If science be right and by mere evidence
its contention is plausible then original
sin is a figment and natural man is a glorious triumph
over brutehood, not only requiring no saviour since
he is under no curse of God but having every
reason to believe that the divine favour has ever
attended him in his upward trend.
“But if one finds mere evidence
insufficient to outweigh that most glorious death
on Calvary, if one regards that crucifixion as a tear
of faith on the world’s cold cheek of doubt
to make it burn forever, then one must turn to the
only church that safeguards this rock of Original
Sin upon which the Christ is builded. For the
ramparts of Protestantism are honeycombed with infidelity and
what is most saddening, they are giving way to blows
from within. Protestantism need no longer fear
the onslaughts of atheistic outlaws: what concerns
it is the fact that the stronghold of destructive
criticism is now within its own ranks a
stronghold manned by teachers professedly orthodox.
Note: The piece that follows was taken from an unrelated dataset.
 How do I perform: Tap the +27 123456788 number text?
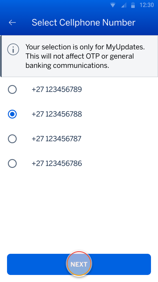coord(57,114)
“It need cause little wonder,
then, that I have found safety in the Mother Church.
Only there is one compelled by adequate authority to
believe. There alone does it seem to be divined
that Christianity cannot relinquish the first of its
dogmas without invalidating those that rest upon it.
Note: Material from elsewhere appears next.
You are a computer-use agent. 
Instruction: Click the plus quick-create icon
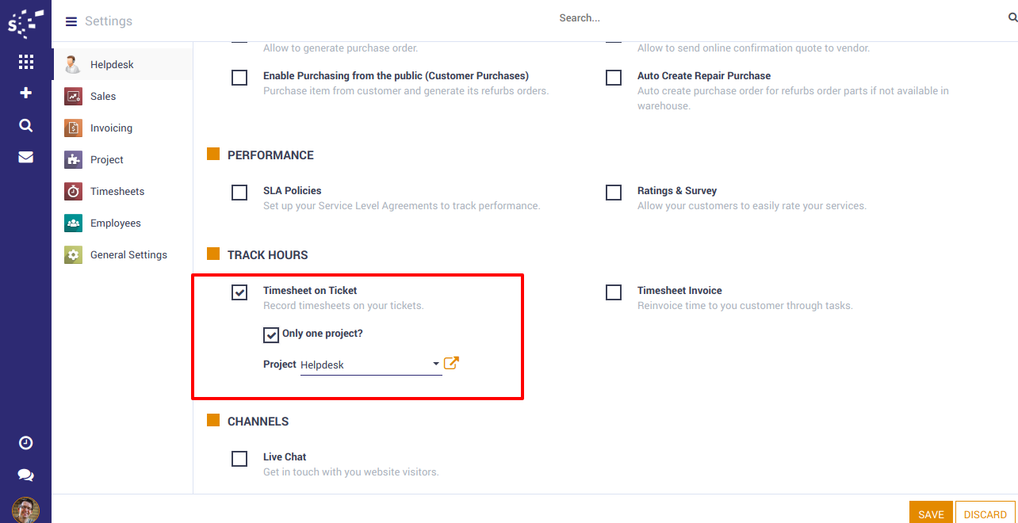pos(25,94)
“For another vital matter, only
in the Catholic Church do I find combated with uncompromising
boldness that peculiarly modern and vicious sentimentality
which is preached as ‘universal brotherhood.’
It is a doctrine spreading insidiously among the godless
masses outside the true Church, a chimera of visionaries
who must be admitted to be dishonest, since again
and again has it been pointed out to them that their
doctrine is unchristian impiously and preposterously
unchristian. Witness the very late utterance
of His Holiness, Pope Pius X, as to God’s divine
ordinance of prince and subject, noble and plebeian,
master and proletariat, learned and ignorant, all
united, indeed, but not in material equality only
in the bonds of love to help one another attain their
moral welfare on earth and their last end in
heaven. Most pointedly does his Holiness further
rebuke this effeminacy of universal brotherhood by
stating that equality exists among the social members
only in this: that all men have their origin in
God the Creator, have sinned in Adam, and have been
equally redeemed into eternal life by the sacrifice
of our Lord.
“Upon these two rocks of
original sin and of prince and subject, riches and
poverty by divine right, the Catholic Church
has taken its stand; and within this church will the
final battle be fought on these issues. Thank
God He has found my humble self worthy to fight upon
His side against the hordes of infidelity and the
preachers of an unchristian social equality!”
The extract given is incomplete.